Saber, artigo do padre Charles Borg

Conhecimentos dignificam! Toda ajuda solidária, se não for acompanhada por generoso e estudado investimento em conhecimentos, inevitavelmente se transforma em estéril assistencialismo. Improdutivo e subserviente! O objetivo da caridade não é simplesmente socorrer, embora determinados flagelos demandem ajudas pontuais e emergenciais. O genuíno interesse pelo outro se manifesta pelo consciente empenho em resgatar a legitima dignidade do cidadão. Caridade sem espírito de justiça é demagogia! Dissimulada manobra de dominação!

Entende-se justiça em seu sentido bíblico: garantir ao ser humano o que lhe é devido por direito. O entendimento bíblico-cristão induz a levar em conta o original projeto de Deus ao criar o ser humano. Mulheres e homens existem em sua condição de imagem e semelhança divinas, portadores do sopro divino que os torna seres vivos, dignos e únicos. Em sua apresentação poético-literária, os autores sagrados apresentam o ser humano, emergindo da Palavra e da Mão divinas, habitando idílico jardim, usufruindo de todos os benefícios.
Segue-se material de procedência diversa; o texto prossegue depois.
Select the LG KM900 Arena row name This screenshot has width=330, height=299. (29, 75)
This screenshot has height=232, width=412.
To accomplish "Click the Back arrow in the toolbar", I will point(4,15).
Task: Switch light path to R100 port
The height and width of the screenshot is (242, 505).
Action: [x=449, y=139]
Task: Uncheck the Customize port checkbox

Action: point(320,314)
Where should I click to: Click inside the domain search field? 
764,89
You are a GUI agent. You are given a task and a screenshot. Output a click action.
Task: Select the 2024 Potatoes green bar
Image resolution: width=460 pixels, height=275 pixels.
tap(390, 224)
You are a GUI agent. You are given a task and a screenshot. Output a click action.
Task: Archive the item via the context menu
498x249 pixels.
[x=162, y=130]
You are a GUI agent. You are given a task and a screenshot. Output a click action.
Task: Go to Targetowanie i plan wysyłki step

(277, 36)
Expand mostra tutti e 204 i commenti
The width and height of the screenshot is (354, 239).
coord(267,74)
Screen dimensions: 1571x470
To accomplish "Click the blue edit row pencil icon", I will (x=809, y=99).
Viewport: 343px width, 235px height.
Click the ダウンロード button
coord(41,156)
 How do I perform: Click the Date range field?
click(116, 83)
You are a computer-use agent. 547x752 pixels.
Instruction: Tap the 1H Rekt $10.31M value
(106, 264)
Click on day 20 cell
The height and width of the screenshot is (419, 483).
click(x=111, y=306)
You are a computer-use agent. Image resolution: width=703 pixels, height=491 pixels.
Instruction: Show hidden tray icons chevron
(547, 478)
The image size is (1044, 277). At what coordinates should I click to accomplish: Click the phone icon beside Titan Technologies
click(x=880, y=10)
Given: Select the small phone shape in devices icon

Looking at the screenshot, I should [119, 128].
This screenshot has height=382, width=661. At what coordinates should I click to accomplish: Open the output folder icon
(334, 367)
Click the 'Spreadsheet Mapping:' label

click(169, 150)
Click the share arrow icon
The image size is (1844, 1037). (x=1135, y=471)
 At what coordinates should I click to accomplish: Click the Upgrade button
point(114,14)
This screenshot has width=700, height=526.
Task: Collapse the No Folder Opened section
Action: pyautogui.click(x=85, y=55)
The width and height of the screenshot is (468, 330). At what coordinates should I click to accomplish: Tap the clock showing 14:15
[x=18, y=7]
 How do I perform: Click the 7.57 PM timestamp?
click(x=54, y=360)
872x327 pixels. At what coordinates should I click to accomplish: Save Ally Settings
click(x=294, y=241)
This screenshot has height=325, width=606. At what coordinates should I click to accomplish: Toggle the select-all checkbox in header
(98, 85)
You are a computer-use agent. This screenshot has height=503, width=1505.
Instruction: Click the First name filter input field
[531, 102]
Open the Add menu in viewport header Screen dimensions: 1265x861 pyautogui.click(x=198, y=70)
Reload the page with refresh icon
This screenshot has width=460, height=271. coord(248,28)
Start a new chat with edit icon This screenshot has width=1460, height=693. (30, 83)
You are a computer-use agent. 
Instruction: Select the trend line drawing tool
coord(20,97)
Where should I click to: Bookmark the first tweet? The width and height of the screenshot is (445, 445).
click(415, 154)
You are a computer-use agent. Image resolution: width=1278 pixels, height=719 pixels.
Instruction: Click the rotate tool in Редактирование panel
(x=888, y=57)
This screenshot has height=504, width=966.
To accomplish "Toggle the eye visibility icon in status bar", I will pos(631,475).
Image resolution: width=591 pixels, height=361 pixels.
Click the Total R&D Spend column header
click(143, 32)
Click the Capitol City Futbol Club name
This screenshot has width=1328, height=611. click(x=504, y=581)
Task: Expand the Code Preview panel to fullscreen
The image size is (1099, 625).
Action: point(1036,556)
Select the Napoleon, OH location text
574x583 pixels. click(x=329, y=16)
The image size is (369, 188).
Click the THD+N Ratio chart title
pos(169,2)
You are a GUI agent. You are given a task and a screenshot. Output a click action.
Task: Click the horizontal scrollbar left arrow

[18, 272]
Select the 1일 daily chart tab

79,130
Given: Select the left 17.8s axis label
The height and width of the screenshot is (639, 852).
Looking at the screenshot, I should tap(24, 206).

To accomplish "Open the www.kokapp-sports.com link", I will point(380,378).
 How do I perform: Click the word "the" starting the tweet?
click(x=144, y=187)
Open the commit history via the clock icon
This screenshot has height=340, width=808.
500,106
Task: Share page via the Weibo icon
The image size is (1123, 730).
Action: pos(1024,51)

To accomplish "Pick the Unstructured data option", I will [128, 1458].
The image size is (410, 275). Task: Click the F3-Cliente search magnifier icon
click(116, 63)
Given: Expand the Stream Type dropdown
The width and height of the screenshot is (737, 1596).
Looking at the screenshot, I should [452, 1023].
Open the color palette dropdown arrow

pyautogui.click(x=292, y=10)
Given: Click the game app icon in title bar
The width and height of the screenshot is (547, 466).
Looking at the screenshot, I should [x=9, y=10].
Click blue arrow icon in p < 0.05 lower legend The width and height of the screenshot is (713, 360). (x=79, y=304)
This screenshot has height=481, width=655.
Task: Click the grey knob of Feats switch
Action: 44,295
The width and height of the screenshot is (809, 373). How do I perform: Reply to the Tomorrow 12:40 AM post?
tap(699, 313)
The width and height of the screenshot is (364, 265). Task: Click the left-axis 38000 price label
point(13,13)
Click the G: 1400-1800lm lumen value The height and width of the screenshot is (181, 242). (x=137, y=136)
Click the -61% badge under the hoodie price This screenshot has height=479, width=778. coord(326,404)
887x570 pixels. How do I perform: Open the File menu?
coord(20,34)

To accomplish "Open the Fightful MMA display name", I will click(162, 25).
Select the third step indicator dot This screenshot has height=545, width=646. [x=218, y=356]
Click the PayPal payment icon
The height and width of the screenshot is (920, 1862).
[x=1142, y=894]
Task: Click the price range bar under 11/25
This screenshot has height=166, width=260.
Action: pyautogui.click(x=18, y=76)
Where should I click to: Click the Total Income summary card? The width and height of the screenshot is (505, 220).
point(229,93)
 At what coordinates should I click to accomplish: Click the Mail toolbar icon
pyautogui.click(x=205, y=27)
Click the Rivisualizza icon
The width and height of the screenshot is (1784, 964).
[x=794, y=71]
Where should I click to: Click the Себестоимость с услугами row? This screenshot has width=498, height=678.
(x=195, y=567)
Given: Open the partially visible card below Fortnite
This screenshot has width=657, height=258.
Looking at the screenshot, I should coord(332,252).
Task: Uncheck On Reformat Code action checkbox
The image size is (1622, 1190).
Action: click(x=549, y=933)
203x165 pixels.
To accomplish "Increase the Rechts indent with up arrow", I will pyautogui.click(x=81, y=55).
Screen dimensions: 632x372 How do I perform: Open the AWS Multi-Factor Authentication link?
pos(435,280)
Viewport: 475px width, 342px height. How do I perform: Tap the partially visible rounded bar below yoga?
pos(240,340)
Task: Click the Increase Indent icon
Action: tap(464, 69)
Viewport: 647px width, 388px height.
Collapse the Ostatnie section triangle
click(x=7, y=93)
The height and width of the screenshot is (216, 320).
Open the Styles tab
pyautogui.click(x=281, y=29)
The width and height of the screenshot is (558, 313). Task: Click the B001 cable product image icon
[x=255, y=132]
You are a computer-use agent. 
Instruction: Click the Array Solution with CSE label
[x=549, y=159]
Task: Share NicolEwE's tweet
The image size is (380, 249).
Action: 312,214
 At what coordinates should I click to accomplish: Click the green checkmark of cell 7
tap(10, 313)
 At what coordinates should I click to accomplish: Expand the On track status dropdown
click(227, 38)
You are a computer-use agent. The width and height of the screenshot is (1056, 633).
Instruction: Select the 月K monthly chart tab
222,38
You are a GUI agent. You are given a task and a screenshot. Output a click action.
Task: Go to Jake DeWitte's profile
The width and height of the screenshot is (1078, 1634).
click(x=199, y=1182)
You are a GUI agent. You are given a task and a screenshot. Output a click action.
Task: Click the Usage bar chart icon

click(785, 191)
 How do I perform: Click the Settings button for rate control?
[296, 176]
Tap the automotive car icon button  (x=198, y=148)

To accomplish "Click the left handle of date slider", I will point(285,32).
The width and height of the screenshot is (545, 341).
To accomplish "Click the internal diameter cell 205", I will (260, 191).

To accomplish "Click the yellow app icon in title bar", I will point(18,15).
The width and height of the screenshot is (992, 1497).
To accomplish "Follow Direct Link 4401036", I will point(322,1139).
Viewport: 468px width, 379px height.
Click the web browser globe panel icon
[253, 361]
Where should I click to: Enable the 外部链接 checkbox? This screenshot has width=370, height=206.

Nesta apresentação cinematográfica, os autores sagrados deixam claro que no projeto divino o ser humano existe para viver soberano e feliz, em plena harmonia consigo e com a natureza. Tal projeto fica, posteriormente, confirmado pelo Filho de Deus encarnado ao afirmar que a sua missão no mundo é garantir ao ser humano vida em abundância. Na perspectiva bíblica, é a justiça que tempera o relacionamento humano.

Paradoxalmente, o projeto de Deus acaba frustrado pela arrogância humana. Sujeitando-se à ilusão de querer ser igual ao divino Criador, o ser humano opta por orientar a vida seguindo seus próprios instintos. Obcecado por esta insensata pretensão, rompe a harmonia original da criação e abre espaço para o impulso da apropriação egoísta dos bens da terra, como também para a ambição de explorar a mão de obra do semelhante.

Ciente que o conhecimento é uma das maneiras mais sutis e mais eficazes de dominação e de exploração, o regente de turno, ardilosamente, restringe o acesso à ciência. Quanto mais as pessoas são mantidas na ignorância, mais facilmente são ludibriadas e mais argutamente manipuladas. A pobreza mais nefasta resulta da negação do saber. Evidente, nenhuma administração é tão maluca a ponto de propor declarada política de negação de conhecimentos. Abundam, no entanto, sutis estratégias para dificultar o acesso não somente à conhecimentos básicos como também à independente informação e irrestrita pesquisa. Finge-se instruir ao delimitar áreas de conhecimentos. Regimes autoritários monopolizam o ensino e tutelam o aprendizado. Oportunistas e inseguros, receiam ampliar o acesso ao mundo plural das ideias, pela inerente ameaça de perder o absoluto domínio. Doutrinar não é ensinar.

Aceso irrestrito à informação e pesquisa, tanto no campo acadêmico como jornalístico, contribui eficazmente para desenvolver mentalidades críticas, com capacidade para avaliações e para a autodeterminação. Habilita sobremaneira para fazer corretas escolhas, corrigir rumos e, acima de tudo, para realizar objetivas autoanalises, ajustando comportamentos pessoais e redefinindo conceitos e convicções. O resgate da dignidade passa obrigatoriamente por um consciente e progressivo investimento no complexo mundo do conhecimento. Saber é poder! Conhecimento é libertação! Facilitar irrestrito acesso a ideias e informações representa o jeito mais nobre de promover a dignidade do ser humano. Caridade sem justiça é tapeadora!